Angepriesen wird das Gerät als Abschreckungsmittel gegen Jugendliche.
Im Zusammenhang mit dem Einsatz der "Mosquitos" bitte ich den Bundesrat um die Beantwortung folgender Fragen:
1.
Welches sind die gesundheitlichen Folgen des Einsatzes der
Hochfrequenzgeräte für Kinder, Jugendliche, ältere Erwachsene und
Tiere, und zwar einschliesslich möglicher Langzeitschäden?
2.
Teilt er die Auffassung, dass nach dem Umweltschutzgesetz bzw. der
Lärmschutzverordnung nicht bloss eine gesundheitsschädigende, sondern
auch eine "nur" lästige Beschallung durch solche Einrichtungen
unzulässig ist?

### Deine Aufgabe
Führe den Textauszug über die „Mosquito“-Geräte im Anschluss an die zweite Frage fort.

### Bereitgestelltes Material

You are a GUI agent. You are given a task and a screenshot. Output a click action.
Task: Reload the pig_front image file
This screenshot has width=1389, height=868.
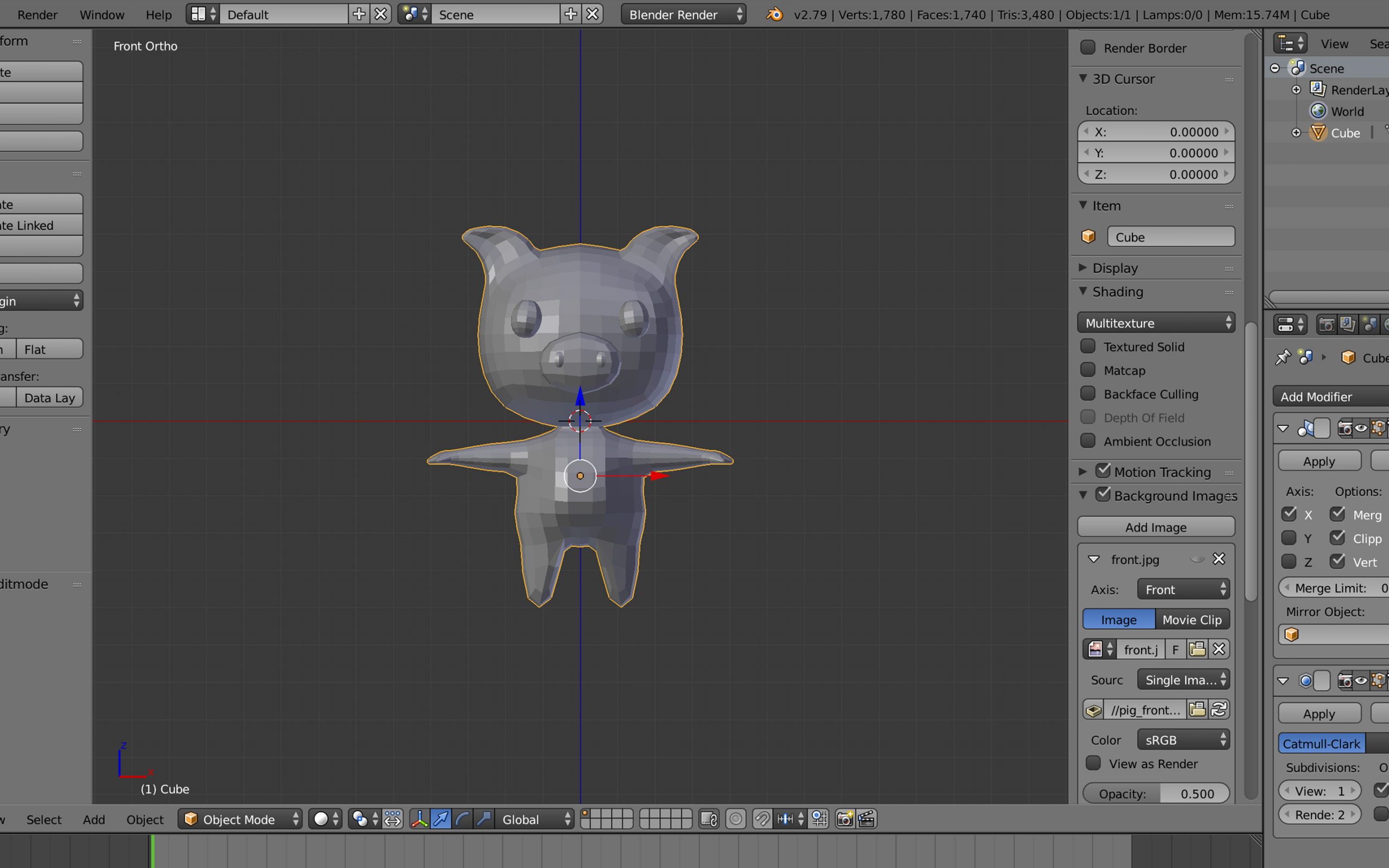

### Ergebnis
3. Die Tierschutzverordnung verbietet in
Artikel 34 Absatz 3 den Einsatz von Geräten, die akustische Signale
verbreiten. Ähnlich lautet der neue Entwurf (Art. 70 Abs. 2). Welche
Schlussfolgerungen zieht der Bundesrat daraus für den Einsatz von
Geräten, die mittels Schallwellen Menschen abschrecken?
4. Die
"Mosquitos" sollen Jugendliche beschallen. Wie beurteilt der Bundesrat
deren Einsatz im öffentlichen Raum unter dem Aspekt der
Verfassungsmässigkeit (insbesondere im Lichte des
Diskriminierungsverbots) und der EMRK-Konformität?
5. Bislang
wurden solche Geräte von Privaten auch ohne Bewilligung eingesetzt. Die
meisten kommunalen/kantonalen Polizeivorschriften beinhalten eine
Bewilligungspflicht für den Betrieb von Lautsprechern im Freien. Teilt
der Bundesrat die Ansicht, dass der Einsatz von "Mosquitos" unter die
Bewilligungspflicht für den Betrieb von Lautsprechern fällt?
6.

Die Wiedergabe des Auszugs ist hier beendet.